Saudi music lovers face concerns few would consider. Women who wear the full-face niqab want to sing but refuse to lift the veil that muffles their voices. Many drop out after struggling to learn how to read sheet music.

“There is a large amount of hunger and talent,” Mr. Tayseer says. “But many have never even seen a live music performance before, so this is all very new.”

The highlight tonight is the open mic. Dozens of young Saudis gather at the institute’s airy studio, with a view of the Riyadh skyline, for a chance to strum their latest song on the oud or just belt out Beyoncé.

“Before, music was something we kept to ourselves. Now all of a sudden it is everywhere,” says Abdullah Mohammed, a self-taught cellist warming up on the side. “It is as if we are catching up on decades of lost time in a single year.”

More than just a creative outlet, music is offering a sense of community in a society that has long been governed by “thou shalt not” in a conservative city where houses are fenced in by high concrete walls.

But even amid the camaraderie, a lingering self-consciousness exists, ingrained by decades of intimidation.
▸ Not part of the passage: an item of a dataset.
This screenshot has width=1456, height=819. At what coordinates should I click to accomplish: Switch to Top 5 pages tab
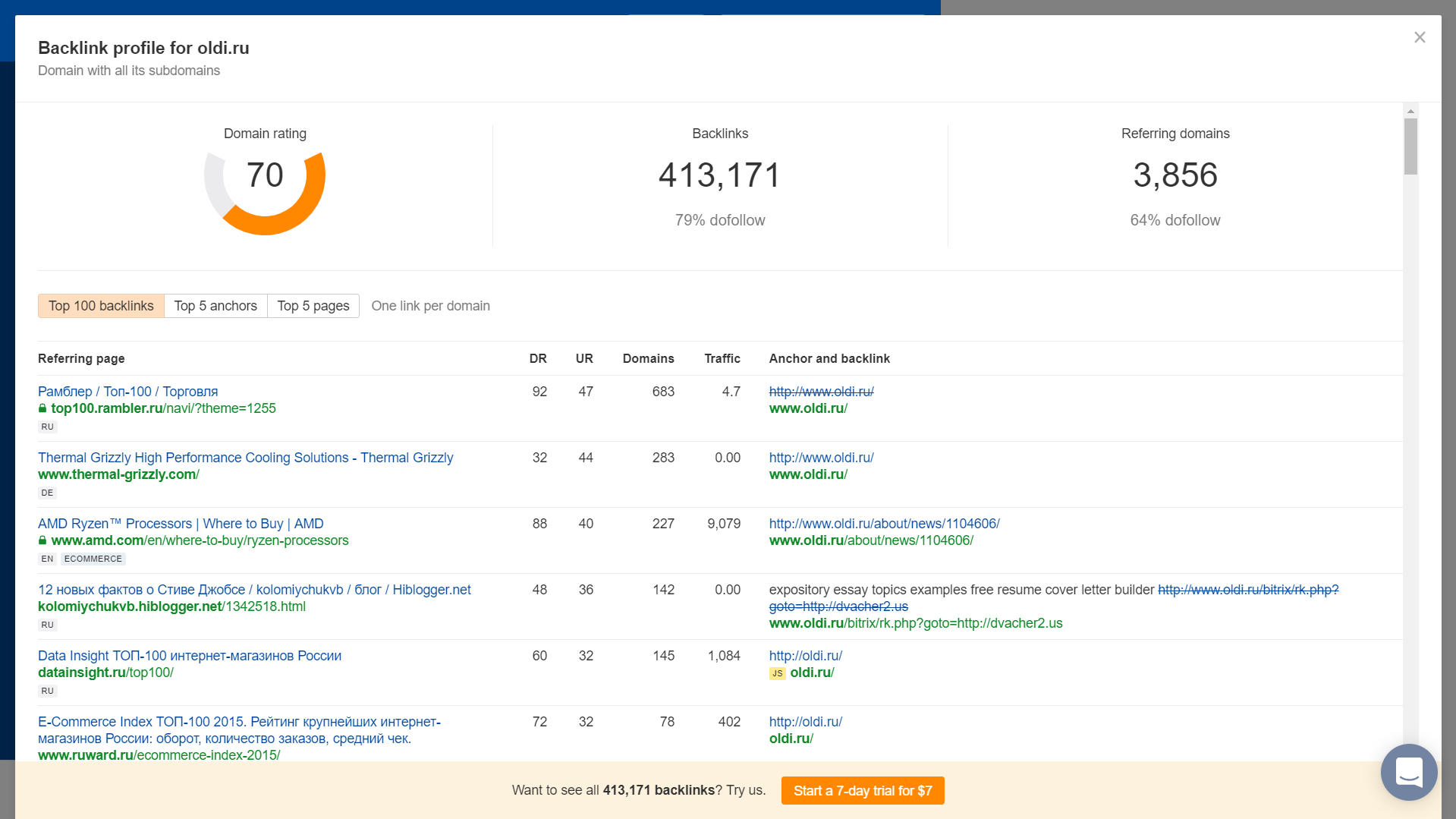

Women, and some men, shout “no photos, everyone!” before they walk onstage, to protect against images showing up on the internet. Women sit toward the back of the room to avoid being seen by others as they sway to the beat. The last hurdle in Saudi Arabia’s embrace of arts and music may be from within: the fear of being judged for having a good time.

Resistance to change

Yet there is still plenty of criticism of the kingdom’s cultural opening, both at home and abroad. Some believe Crown Prince Mohammed is simply focusing on social liberalization to placate demands for opening from the West rather than tackling true political reform in the tightly ruled kingdom.

“Keeping the public busy with concerts and festivals is not the answer,” says Oraib Rantawi, geopolitical analyst and director of the Amman-based Al Quds Center for Political Studies. “Sidelining the religious establishment and cultural openings are small, positive steps, but the major reform needs are the social contract itself and true political representation. MBS and the Saudis are simply buying time,” he says of the crown prince.

While liberal social reforms may seem low-risk with the ruling family’s iron grip on power, they do alienate a conservative establishment and segments of society in cities and rural areas whose identities are intertwined with traditional practices. Quiet criticism emerges in some such pockets of society that reject the changes on cultural and religious grounds.

“There shouldn’t be songs and live music,” says Abu Mohammed, a resident of Al Ula, home of the Winter at Tantora festival. “We accept tourism, we accept the arts, but Western concerts come with drinking, mixing of men and women, and promiscuity. That just isn’t our culture.”

One reason there hasn’t been more pushback from conservatives is the sheer speed with which the changes are taking place.

“Before you have time to react to cinemas being built, there are concerts. Before you can react to the concerts, women can drive and go to sporting events,” says Abdulrahman Ali, a Riyadh engineer. “You never have time to keep up, let alone organize popular objection to it. Our heads are still spinning.” 

Still, even if a backlash were to develop, analysts believe the new arts movement is now established enough to remain for the foreseeable future. As Ms. al-Khaldi, the Music Commission CEO, puts it: “Life without music is a mistake.”